Fragmente, oder die Kunst zu sterben. - Teil 1

Es war ein windiger und nicht allzu heller Spätnachmittag, es nieselte und in der Luft hing diese klebrige Atmosphäre, die sich nicht entscheiden kann ob es nun kälter und nasser wird oder die Sonne den Asphalt wieder trocknen würde. Victor saß auf einer Parkbank, seit Stunden schon und spürte das Ende nahen. Er wusste nicht genau wann oder wie, er wusste nur eines: bald. Viel zu bald.
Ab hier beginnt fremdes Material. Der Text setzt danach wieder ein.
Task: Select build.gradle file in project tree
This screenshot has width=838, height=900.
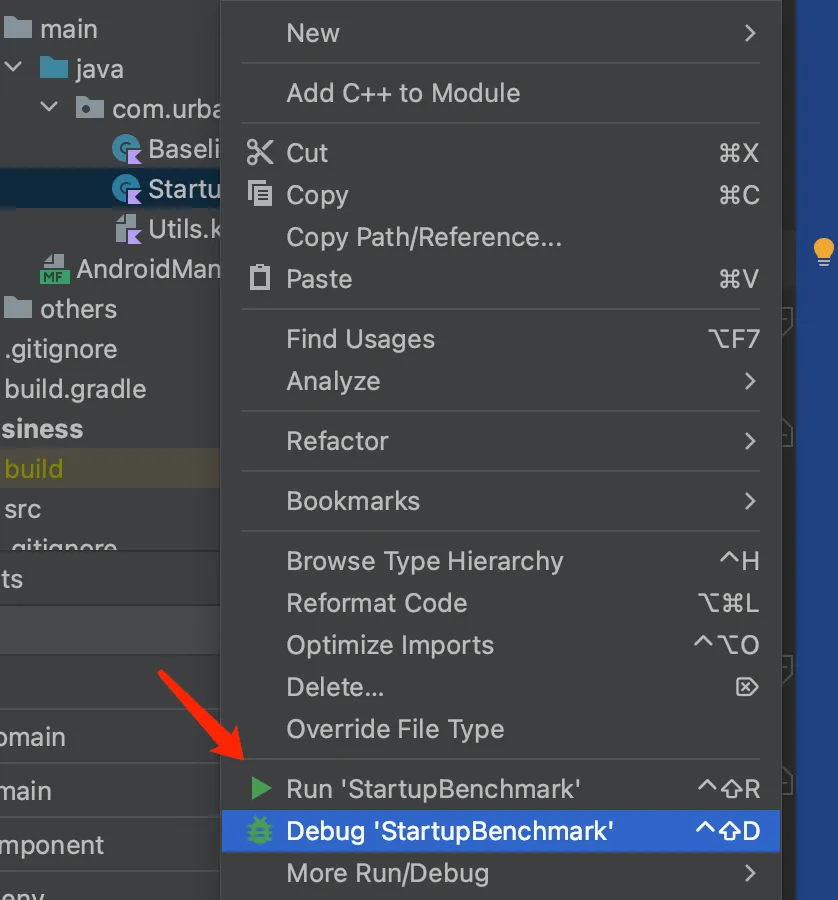Action: (x=76, y=389)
Er hatte die letzten Jahre damit zugebracht, die wackelige Antwort auf den Sinn seines Hierseins zu untermauern und nun saß er hier. Auf einer verwitterten Parkbank, draußen im noch nicht einmal regen an einem Donnerstagnachmittag. “Irgendwie unbefriedigend”, dachte er sich. “Den ganzen Weg bis hier her und hier sitze ich nun, spüre das Ende schon und habe der Welt nichts mehr mitzuteilen, weil es nichts ändern würde.”

So saß er da eine ganze Weile und schaute wie an ihm Menschen vorbeigingen, alle in ihren eigenen Gedankenwelten, Sorgenuniversen und Leidzyklen gefangen. Jeder einzelne ein Ozean der Trauer mit einem Mitgefühlsverbrauch wie diese miesen Fernsehshows die versuchen einem ein schlechtes Gewissen zu bereiten weil man als anerkannte Couch-Potato nicht genug für Landminenräumung in Laos spendet und unbekannte Tier- und Menscharten im Minutentakt gleich dutzendweise vor die Hunde gehen.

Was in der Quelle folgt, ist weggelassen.